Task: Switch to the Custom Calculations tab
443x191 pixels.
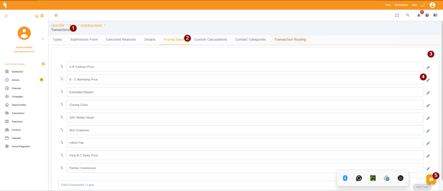Action: [210, 39]
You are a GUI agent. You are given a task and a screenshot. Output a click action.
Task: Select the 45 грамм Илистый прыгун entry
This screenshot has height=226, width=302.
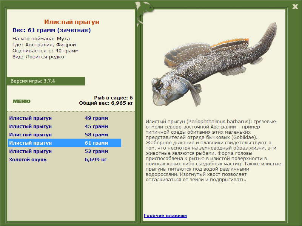pos(65,126)
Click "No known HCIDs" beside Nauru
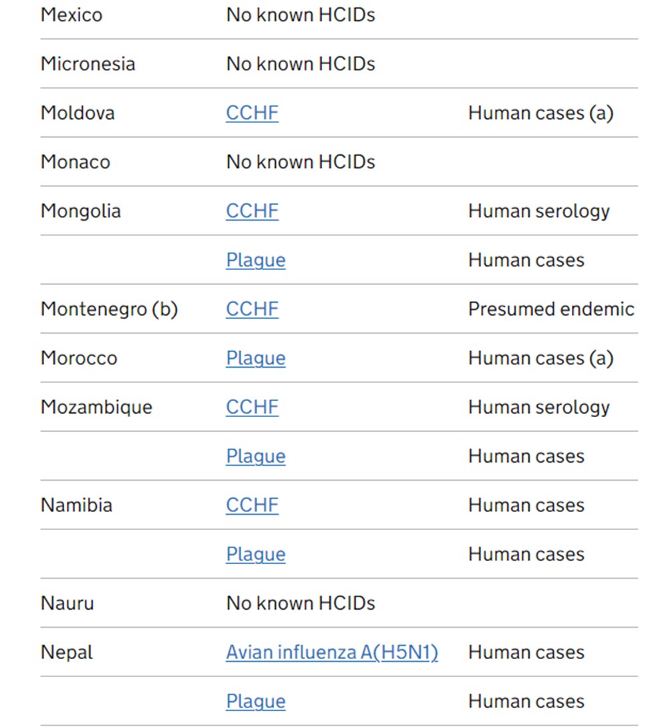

• What to produce:
Copy every line verbatim, from the one containing "You are a GUI" down through the last line, with both ends included. Omit the pictures.

• The solution:
You are a GUI agent. You are given a task and a screenshot. Output a click action.
Task: Select the 45 грамм Илистый прыгун entry
This screenshot has height=226, width=302.
pos(65,126)
Click "No known HCIDs" beside Nauru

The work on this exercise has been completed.